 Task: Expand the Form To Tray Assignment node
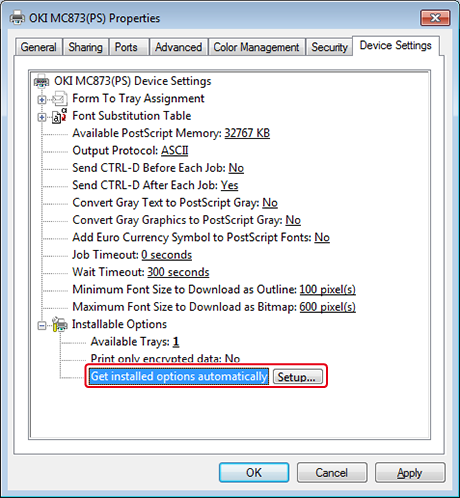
...
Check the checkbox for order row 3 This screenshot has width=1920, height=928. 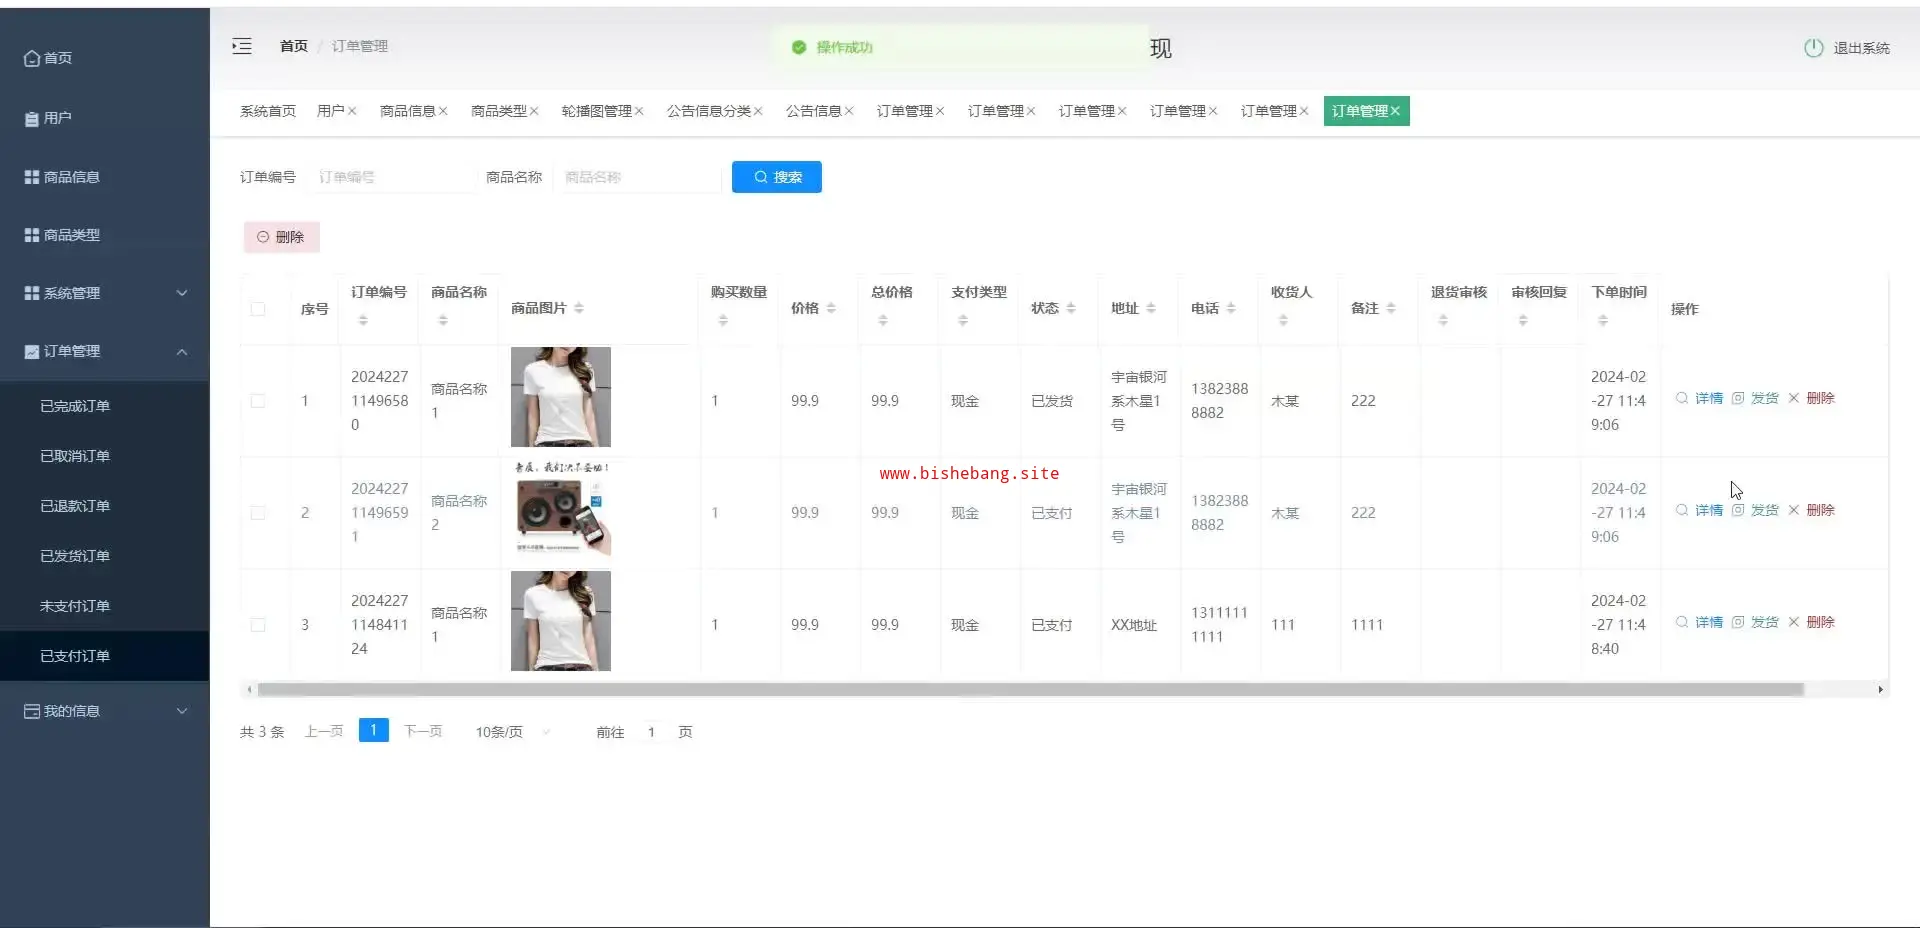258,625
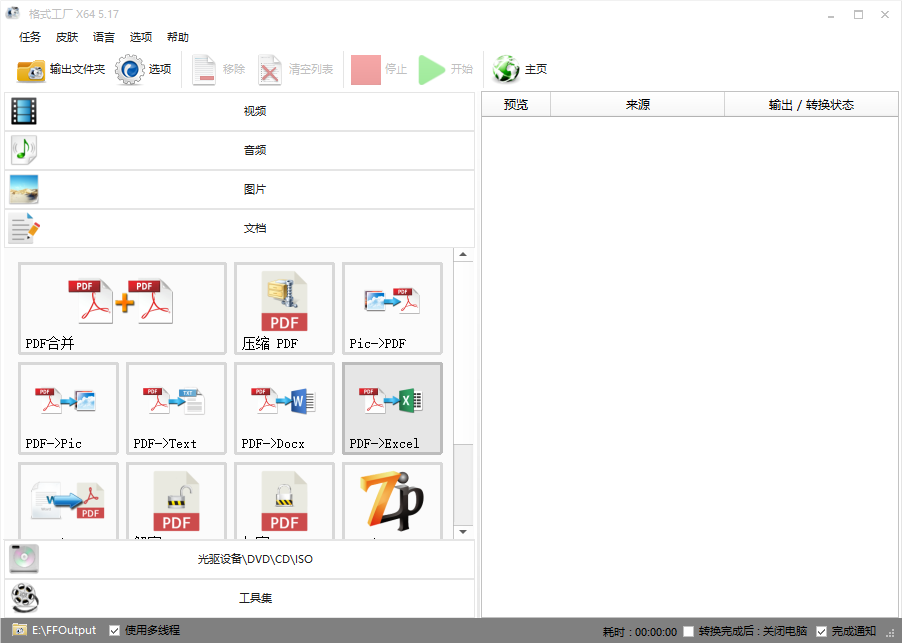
--
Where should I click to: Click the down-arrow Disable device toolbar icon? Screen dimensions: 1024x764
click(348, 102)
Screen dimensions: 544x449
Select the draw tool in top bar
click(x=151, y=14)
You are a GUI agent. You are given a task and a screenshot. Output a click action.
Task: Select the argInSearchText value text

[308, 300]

Task to complete: Starting with the line with "Where should I" above and going on through the line with "You are a GUI", transcribe every line exactly, both ends included, and add nothing.

Completed exercise:
Where should I click to: Click the down-arrow Disable device toolbar icon? Screen dimensions: 1024x764
click(348, 102)
Screen dimensions: 544x449
Select the draw tool in top bar
click(x=151, y=14)
You are a GUI agent. You are given a task and a screenshot. Output a click action.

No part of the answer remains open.